Je suis convaincu qu’au moment où l’altercation a commencé, l’AI et l’AT procédaient à l’arrestation légitime du plaignant. Compte tenu de ce que les agents savaient de l’altercation entre le plaignant et le TC no 1, après avoir regardé l’enregistrement vidéo de l’incident et réalisé des entrevues, ils avaient des motifs de croire que le plaignant était effectivement l’agresseur dans cet incident.

Je suis également convaincu que les agents n’ont pas eu recours à plus de force que nécessaire pour procéder à l’arrestation du plaignant. Après avoir d’abord semblé collaborer, le plaignant est rapidement devenu combatif. Il a dégagé ses bras de l’emprise de l’AT, puis a poussé l’agent lorsque celui-ci a tenté de l’empêcher de fermer la porte. À ce moment-là, le plaignant avait été placé en état d’arrestation, et l’AT, qui a rapidement été rejoint par l’AI, était en droit de reprendre le contrôle du plaignant lorsque celui-ci s’est dégagé et a tenté de fermer la porte. Compte tenu de ce que les agents savaient de la violence du plaignant à l’égard du TC no 1 ainsi que de son agressivité à ce moment-là, il semble que de porter le plaignant au sol dans le couloir était une tactique raisonnable. La manœuvre a été accomplie d’une manière contrôlée et a permis de placer le plaignant dans une position dans laquelle les agents étaient davantage en mesure de gérer sa résistance. Au sol, le plaignant s’est vivement débattu. Les quatre coups de genou donnés par l’AT n’ont pas aidé les agents à dégager le bras gauche du plaignant. Même le coup de genou donné par l’AI derrière la tête du plaignant, qui semble avoir causé sa blessure, n’a pas atténué la résistance du plaignant.
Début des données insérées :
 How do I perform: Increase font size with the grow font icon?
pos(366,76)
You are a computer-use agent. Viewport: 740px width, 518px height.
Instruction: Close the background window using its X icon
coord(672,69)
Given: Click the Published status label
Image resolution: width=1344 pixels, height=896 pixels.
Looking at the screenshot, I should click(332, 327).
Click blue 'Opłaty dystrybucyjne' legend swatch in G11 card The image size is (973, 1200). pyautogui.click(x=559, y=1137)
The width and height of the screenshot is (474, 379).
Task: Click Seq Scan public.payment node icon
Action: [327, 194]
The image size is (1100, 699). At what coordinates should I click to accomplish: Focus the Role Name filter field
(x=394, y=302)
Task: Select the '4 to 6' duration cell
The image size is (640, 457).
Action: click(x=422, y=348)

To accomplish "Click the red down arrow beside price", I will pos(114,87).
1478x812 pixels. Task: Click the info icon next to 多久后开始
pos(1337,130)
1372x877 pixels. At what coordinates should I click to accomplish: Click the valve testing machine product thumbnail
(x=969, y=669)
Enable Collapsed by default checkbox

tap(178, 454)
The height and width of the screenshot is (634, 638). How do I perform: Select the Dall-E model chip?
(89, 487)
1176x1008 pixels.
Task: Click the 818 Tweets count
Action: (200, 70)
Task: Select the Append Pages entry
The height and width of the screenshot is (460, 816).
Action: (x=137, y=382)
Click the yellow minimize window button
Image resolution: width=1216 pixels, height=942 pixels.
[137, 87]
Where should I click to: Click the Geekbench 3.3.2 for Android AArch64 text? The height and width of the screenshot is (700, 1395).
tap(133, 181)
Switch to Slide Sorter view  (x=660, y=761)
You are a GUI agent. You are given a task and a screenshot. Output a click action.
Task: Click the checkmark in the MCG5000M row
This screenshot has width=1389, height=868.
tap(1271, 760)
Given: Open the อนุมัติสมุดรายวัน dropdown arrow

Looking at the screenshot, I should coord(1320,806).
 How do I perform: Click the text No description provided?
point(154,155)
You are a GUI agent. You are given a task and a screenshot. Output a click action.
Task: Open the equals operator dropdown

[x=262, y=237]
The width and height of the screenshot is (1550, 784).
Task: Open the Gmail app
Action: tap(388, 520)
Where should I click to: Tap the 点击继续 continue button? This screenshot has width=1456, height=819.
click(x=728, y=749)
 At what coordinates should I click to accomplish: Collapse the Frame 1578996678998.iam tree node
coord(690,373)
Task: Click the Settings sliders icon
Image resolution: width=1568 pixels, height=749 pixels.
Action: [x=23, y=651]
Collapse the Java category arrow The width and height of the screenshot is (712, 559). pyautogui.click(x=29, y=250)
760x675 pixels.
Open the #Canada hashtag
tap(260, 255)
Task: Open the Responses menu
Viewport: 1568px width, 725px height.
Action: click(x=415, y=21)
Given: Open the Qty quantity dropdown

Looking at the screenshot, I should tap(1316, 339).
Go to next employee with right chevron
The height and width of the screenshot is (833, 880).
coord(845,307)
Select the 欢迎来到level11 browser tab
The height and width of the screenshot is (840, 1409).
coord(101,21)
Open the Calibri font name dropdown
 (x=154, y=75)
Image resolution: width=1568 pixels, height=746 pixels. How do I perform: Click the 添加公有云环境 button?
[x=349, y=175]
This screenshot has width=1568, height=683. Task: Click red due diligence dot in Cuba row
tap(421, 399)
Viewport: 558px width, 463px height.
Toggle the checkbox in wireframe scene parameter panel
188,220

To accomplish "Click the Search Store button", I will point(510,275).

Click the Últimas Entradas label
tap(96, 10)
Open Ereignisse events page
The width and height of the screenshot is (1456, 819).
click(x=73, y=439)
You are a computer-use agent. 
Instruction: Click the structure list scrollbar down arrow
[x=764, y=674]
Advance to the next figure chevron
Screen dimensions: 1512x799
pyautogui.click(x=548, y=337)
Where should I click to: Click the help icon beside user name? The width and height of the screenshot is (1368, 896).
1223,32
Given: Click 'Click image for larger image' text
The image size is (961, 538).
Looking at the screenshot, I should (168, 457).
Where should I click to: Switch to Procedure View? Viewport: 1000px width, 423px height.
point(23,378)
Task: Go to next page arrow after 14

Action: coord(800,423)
Ce n’est qu’environ 50 secondes plus tard que les agents, avec l’aide de la matraque de l’AI, qu’elle a utilisée pour dégager le bras gauche du plaignant, ont réussi à maîtriser le plaignant et à le menotter.

En conclusion, même si je reconnais que le plaignant a subi sa fracture au nez lorsque son visage a frappé le sol en raison d’un coup de genou donné par l’AI, il n’y a aucun motif raisonnable de croire que la blessure est attribuable à un acte illégal commis par l’un ou l’autre des agents ayant procédé à l’arrestation du plaignant. Ainsi, il n’y a aucun motif de porter des accusations criminelles dans cette affaire. Le dossier est clos.


Date : 30 décembre 2022

Approuvé par voie électronique par

Joseph Martino
Directeur
Unité des enquêtes spéciales

Notes

  • 1) Les enregistrements en question contiennent des renseignements personnels de nature délicate et ne sont donc pas divulgués, aux termes du paragraphe 34(2) de la Loi de 2019 sur l’Unité des enquêtes spéciales. Les parties importantes de ces enregistrements sont résumées ci-dessous. [Retour au texte]

Note:

La version originale anglaise signée du rapport fait autorité. En cas de divergence entre cette version et les versions anglaise ou française en ligne, la version originale anglaise signée du rapport l’emporte.